Enterhaken und «eiserne Hände»
    Viele Details, die Polybios über die Kämpfe beschreibt, erscheinen jedoch voller Ungereimtheiten, und man darf annehmen, dass der wahrscheinlichere Hergang der Dinge viel nüchterner gewesen ist. Dass man zum Beispiel ein gestrandetes gegnerisches Wrack brauchte, um überhaupt moderne Kriegsschiffe bauen zu können, ist angesichts der engen Kontakte der Römer zu erfahrenen Seestädten absurd und erstaunt nur in dem Punkt, dass Polybios diese naive Geschichte selbst geglaubt haben soll. Möglicherweise hat man gegnerische Schiffe, die in die eigenenHände gelangt sind, tatsächlich genau inspiziert. Doch aktuelles Know-how des Schiffsbaus musste man nicht von solchen Funden abpausen, sondern es gab jenes Wissen reichlich in den griechischen Küstenstädten in Süditalien, besonders in Syrakus, das man sich kurz zuvor botmäßig gemacht hatte.
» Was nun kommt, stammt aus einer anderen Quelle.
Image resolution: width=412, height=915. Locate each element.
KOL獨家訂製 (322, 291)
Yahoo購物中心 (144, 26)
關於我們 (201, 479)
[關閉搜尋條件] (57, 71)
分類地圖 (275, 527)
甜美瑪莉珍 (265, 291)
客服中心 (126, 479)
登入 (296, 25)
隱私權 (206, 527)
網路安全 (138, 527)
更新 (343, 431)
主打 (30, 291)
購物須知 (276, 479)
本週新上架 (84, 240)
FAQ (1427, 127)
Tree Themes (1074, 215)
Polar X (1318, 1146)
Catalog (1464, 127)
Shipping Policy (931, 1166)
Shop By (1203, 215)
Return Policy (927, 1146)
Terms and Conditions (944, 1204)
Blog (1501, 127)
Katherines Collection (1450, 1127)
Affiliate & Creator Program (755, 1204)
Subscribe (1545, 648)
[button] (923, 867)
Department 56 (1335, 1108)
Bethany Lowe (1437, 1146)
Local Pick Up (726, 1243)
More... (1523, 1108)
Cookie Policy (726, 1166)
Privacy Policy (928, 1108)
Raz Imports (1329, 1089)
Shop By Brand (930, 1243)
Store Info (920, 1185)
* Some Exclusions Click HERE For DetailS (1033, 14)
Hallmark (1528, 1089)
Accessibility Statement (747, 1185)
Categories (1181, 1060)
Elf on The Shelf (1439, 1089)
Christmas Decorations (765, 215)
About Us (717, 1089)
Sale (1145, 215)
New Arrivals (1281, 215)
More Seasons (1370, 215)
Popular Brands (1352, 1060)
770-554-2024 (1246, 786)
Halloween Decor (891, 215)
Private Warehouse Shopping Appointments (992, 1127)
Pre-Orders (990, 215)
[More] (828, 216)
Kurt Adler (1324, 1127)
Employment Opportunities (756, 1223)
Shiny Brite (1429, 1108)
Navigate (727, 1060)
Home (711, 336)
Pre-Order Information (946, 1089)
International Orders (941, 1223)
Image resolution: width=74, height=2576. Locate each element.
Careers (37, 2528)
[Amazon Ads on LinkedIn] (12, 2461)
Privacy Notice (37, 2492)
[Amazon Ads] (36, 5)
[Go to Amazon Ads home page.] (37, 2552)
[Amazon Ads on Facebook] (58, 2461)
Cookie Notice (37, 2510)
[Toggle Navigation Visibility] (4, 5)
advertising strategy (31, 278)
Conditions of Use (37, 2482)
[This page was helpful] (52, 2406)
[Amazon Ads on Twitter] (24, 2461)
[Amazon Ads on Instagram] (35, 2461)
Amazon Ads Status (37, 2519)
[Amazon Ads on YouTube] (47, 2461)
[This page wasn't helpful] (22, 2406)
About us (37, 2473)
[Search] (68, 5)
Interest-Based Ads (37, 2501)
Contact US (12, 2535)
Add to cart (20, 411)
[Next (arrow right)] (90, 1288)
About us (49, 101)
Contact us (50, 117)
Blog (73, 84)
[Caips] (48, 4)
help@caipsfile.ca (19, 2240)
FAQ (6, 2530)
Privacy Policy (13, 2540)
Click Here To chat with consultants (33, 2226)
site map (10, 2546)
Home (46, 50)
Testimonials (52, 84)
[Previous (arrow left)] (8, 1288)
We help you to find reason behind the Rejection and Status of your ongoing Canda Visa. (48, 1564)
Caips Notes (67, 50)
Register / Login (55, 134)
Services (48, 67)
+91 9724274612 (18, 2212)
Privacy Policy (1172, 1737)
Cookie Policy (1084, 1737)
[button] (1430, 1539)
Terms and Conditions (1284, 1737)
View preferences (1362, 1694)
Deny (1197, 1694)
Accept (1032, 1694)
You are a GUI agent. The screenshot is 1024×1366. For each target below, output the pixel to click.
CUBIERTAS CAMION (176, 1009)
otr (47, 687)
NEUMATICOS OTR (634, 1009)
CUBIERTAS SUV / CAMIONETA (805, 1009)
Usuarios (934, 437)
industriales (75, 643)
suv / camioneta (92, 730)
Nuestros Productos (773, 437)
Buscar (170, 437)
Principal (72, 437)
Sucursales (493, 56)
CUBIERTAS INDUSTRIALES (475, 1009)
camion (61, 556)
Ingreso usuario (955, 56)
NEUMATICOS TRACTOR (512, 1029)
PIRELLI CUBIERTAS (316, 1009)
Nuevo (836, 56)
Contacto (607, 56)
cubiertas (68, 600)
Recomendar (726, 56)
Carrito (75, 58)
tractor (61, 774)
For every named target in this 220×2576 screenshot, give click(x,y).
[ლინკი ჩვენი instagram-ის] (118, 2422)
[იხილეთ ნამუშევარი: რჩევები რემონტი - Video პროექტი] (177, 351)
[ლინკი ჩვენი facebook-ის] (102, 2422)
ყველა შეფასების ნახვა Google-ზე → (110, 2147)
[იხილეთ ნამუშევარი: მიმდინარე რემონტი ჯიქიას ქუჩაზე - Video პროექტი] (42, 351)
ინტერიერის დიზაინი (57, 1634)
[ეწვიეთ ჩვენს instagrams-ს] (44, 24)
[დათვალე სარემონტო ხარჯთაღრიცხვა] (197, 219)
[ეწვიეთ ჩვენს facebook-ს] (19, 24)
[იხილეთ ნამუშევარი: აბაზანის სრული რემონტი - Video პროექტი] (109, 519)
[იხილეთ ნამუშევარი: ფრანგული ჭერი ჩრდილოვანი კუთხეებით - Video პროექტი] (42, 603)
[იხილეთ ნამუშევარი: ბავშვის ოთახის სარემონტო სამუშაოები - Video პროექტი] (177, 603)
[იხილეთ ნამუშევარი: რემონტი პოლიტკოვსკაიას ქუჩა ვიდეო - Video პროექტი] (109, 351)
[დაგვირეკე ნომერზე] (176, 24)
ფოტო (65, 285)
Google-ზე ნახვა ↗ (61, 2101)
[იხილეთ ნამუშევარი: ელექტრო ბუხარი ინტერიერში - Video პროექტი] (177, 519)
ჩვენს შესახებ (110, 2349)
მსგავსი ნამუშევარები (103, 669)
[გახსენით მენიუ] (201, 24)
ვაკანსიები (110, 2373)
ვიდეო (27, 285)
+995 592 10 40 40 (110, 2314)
Ja, den Römern dürften seit den zwischen 280 und 275 v. Chr. geschlagenen Schlachten gegen Pyrrhos (um 319 v. Chr. – 272 v. Chr.), den Alexandernachfolger, Condottiere und legendären Gegner Roms, und nach der Eingliederung der süditalienischen Griechenstädte zahlreiche erfahrene Schiffsbaumeister und genügend Flottenpersonal zur Verfügung gestanden haben. Auch an Schiffsbauholz mangelte es nun nicht mehr. Heutigen Besuchern Süditaliens fällt die enorm verkarstete Landschaft auf. Doch waren in der Zeit, als Rom auf die Regionen in Süditalien ausgriff, noch weite Landstriche mit Wald bedeckt. Berühmt war der große Sila-Wald in Kalabrien, dessen Nadelholz hervorragendes Schiffsbaumaterial abgab.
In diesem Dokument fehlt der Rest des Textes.